Background information
- Born: 1954 (age 71–72) Detroit, Michigan, United States
- Genres: Klezmer, jazz, rock, blues, folk
- Occupation: Drummer
- Years active: 1967–present
- Formerly of: In-Time, The Chadbournes, Shockabilly, Bongwater, B.A.L.L., When People Were Shorter and Lived Near the Water, The Klezmatics
- Website: davidlicht.com

= David Licht =

American drummer

David Licht (born 1954 in Detroit, Michigan) is a drummer and a founding member of the Grammy Award-winning American Klezmer band The Klezmatics.

==Biography==
Licht grew up in Greensboro, North Carolina, where he received his first drum kit at his 1967 bar mitzvah and played in early local bands including the Sentinel Boys, Tornado, and the Swamp Cats, as well as the UNCG big band, studying with jazz drummer Sammy Anflick. He played in a local jazz group In-Time starting around 1977. In the early 1980's, he played with The Chadbournes. He has worked as a painter and plasterer since 1974, alongside his music.

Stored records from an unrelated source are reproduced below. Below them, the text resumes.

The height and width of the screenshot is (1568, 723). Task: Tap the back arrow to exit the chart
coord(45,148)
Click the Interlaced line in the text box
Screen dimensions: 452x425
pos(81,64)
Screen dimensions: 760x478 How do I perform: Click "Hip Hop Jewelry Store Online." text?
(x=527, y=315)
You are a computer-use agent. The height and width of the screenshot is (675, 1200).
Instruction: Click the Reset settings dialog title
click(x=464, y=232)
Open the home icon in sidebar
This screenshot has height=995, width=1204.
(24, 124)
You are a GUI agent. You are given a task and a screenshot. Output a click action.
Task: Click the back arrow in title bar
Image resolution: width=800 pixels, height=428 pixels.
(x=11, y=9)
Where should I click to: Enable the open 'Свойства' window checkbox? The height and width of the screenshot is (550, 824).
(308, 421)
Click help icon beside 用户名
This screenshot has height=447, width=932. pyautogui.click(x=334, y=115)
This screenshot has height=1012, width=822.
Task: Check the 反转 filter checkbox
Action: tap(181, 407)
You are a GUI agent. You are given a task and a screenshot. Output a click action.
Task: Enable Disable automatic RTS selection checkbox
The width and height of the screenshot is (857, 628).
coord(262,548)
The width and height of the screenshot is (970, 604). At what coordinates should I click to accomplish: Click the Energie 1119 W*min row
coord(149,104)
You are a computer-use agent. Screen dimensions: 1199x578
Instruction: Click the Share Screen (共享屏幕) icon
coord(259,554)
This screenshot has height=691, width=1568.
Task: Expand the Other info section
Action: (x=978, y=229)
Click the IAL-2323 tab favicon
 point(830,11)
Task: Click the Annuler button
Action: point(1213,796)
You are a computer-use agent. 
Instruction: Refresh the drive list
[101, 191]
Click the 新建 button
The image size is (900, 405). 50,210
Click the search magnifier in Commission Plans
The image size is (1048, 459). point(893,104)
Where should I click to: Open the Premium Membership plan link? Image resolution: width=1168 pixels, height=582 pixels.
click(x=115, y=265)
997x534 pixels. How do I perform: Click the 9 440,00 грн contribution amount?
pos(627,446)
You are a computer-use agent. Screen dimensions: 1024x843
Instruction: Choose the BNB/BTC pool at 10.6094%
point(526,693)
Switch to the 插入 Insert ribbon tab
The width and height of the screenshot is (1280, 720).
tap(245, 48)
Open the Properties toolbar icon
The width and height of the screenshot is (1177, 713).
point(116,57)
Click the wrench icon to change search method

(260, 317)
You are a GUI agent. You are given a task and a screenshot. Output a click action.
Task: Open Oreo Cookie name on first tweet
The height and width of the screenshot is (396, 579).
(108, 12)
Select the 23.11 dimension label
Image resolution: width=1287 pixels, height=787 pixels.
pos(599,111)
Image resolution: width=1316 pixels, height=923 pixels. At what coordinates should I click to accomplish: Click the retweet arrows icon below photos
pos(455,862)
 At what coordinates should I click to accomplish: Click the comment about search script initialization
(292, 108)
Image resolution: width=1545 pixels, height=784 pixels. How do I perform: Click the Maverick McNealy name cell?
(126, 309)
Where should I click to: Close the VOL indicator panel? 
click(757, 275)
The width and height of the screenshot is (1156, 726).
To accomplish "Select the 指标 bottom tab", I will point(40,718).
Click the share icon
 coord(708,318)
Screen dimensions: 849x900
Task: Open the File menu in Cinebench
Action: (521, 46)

In 1985, Licht moved to New York City to help manage a recording studio and joined the band Bongwater. In New York he was able to find other musicians who shared his love of klezmer music, and he helped found The Klezmatics along with Frank London, Paul Morrissett, Lorin Sklamberg, and Alicia Svigals in 1986. He also played with Shockabilly, B.A.L.L., and When People Were Shorter and Lived Near the Water.

Since the 2010s, Licht has performed with Michael Winograd and the Honorable Mentshn, appearing on the albums Kosher Style (2019) and Early Bird Special (2022), and he played on Winograd's 2025 live recreation of the 1956 album Tanz!.